> [Documento]:
>>

Escribo desde uno de los países más pequeños del mundo: El Salvador. Aquí viven poco más de seis millones de habitantes en un territorio del tamaño de la provincia de Badajoz. Sin embargo, hay más de dos millones de salvadoreños viviendo en Estados Unidos y cuyas remesas son una parte sustancial de la riqueza de este pequeño país centroamericano.
La población rural es la que sufre peores condiciones de vida: se calcula que el 45% de las familias campesinas son pobres. Este abismo social y económico se nota aún más si hablamos del acceso a servicios básicos como la salud y la educación.
El Salvador, como toda Centroamérica, tiene un gravísimo problema infiltrado en su cuerpo social: el complejo fenómeno de la violencia, imposible de despachar con cuatro líneas, pero que tiene atenazada a gran parte de la población. Uno de los rostros de esa violencia es la ejercida por las maras o pandillas.
Soyapango, muy cerca de la capital, es el municipio más violento del país. Las pandillas son las dueñas de los distintos barrios de la ciudad y nada ni nadie es ajeno a su vigilancia. Aunque estuve por las calles de Soyapango tomando ciertas precauciones, tenía la incómoda certeza de que sabían que andaba por allí.
Según el CAT, centro antipandillas transnacional, hay algo más de veinte mil pandilleros en El Salvador. Casi la mitad de ellos están en las cárceles, que se convirtieron en cuarteles generales de estos grupos, desde donde se controlan los territorios.

<<

> [Datos]:
>>

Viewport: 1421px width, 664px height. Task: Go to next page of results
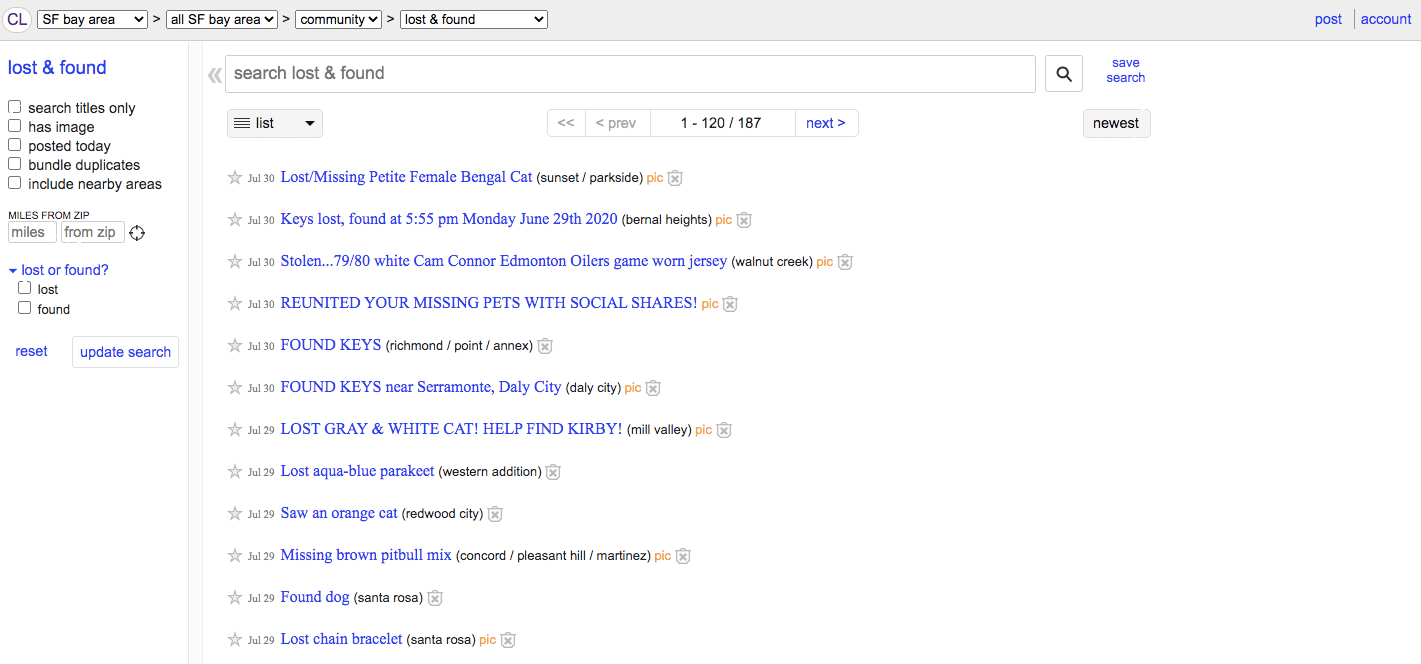coord(825,123)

<<

> [Tareas y ejercicios]:
(a) Devuelva literalmente el pasaje del texto sobre El Salvador que se abre con las palabras que contienen "La población rural" y se cierra con "andaba por allí.".
(b) Resuma en dos oraciones el texto sobre El Salvador.
(c) Prosiga el texto sobre El Salvador a partir de su última oración.
El material no guarda relación alguna con el texto sobre El Salvador.

> [Resultados por tarea]:
(a)
La población rural es la que sufre peores condiciones de vida: se calcula que el 45% de las familias campesinas son pobres. Este abismo social y económico se nota aún más si hablamos del acceso a servicios básicos como la salud y la educación.
El Salvador, como toda Centroamérica, tiene un gravísimo problema infiltrado en su cuerpo social: el complejo fenómeno de la violencia, imposible de despachar con cuatro líneas, pero que tiene atenazada a gran parte de la población. Uno de los rostros de esa violencia es la ejercida por las maras o pandillas.
Soyapango, muy cerca de la capital, es el municipio más violento del país. Las pandillas son las dueñas de los distintos barrios de la ciudad y nada ni nadie es ajeno a su vigilancia. Aunque estuve por las calles de Soyapango tomando ciertas precauciones, tenía la incómoda certeza de que sabían que andaba por allí.

(b) El Salvador tiene poco más de seis millones de habitantes y una parte sustancial de su riqueza procede de las remesas de los más de dos millones de salvadoreños que viven en Estados Unidos, mientras que su población rural padece pobreza y un acceso deficiente a la salud y la educación. El país sufre además la violencia de las maras o pandillas, que dominan los barrios de municipios como Soyapango, el más violento del país, y que, con algo más de veinte mil miembros según el CAT, controlan sus territorios desde las cárceles.

(c)
Me encuentro con Marisa de Martínez, una mujer excepcional, gran luchadora por los derechos humanos en este país y que está al frente de CINDE (Centros Infantiles de Desarrollo). Se trata de una asociación que surgió en 1989 para promover una educación integral entre los niños y adolescentes, hijas e hijos de vendedoras informales de los municipios de Mejicanos y Soyapango.
En abril de aquel año, Marisa de Martínez, directora de la Asociación, junto con el padre Joaquín López y López, S.J., asesinado a los pocos meses junto con otros cinco jesuitas en la UCA, abrieron el primer centro infantil como un proyecto dentro de Fe y Alegría.
Marisa me habla de la violencia que sacude estos lugares, de la otra violencia con que el Gobierno quiso hacer frente al problema, de las cárceles llenas de pandilleros, de los barrios donde su asociación trabaja y de las pandillas omnipresentes, de ser utópicos y no dejarse vencer por la cruda realidad, de que hay esperanza y me cuenta la veintena de chicos que están en la universidad y que salieron adelante gracias, entre otros, a CINDE.
Me voy al centro de refuerzo escolar de CINDE en Soyapango. Aquí vienen 70 alumnos que buscan apoyo para sus estudios y encuentran un lugar donde son acogidos y atendidos en un espacio alejado de la violencia que les rodea.
De puertas para afuera, la situación es bien difícil. No hay que olvidar que la gente intenta ganarse la vida en un medio hostil por el control que ejercen las pandillas. Aún así, el centro escolar ha sido respetado. Aquí no llegaron las extorsiones ni las amenazas.
La adolescencia es una etapa crítica. Es cuando se producen los primeros escarceos con las pandillas y la toma de contacto con la realidad más brutal. Por eso, es importante que los chicos encuentren aquí un lugar de referencia y de ayuda no sólo para sus estudios.
Roxana, una de las chicas que viene al centro, me cuenta el día a día de la convivencia con una realidad tan estremecedora como cotidiana, que le obliga a vivir entre rejas: en la escuela, en el centro de apoyo y en su casa.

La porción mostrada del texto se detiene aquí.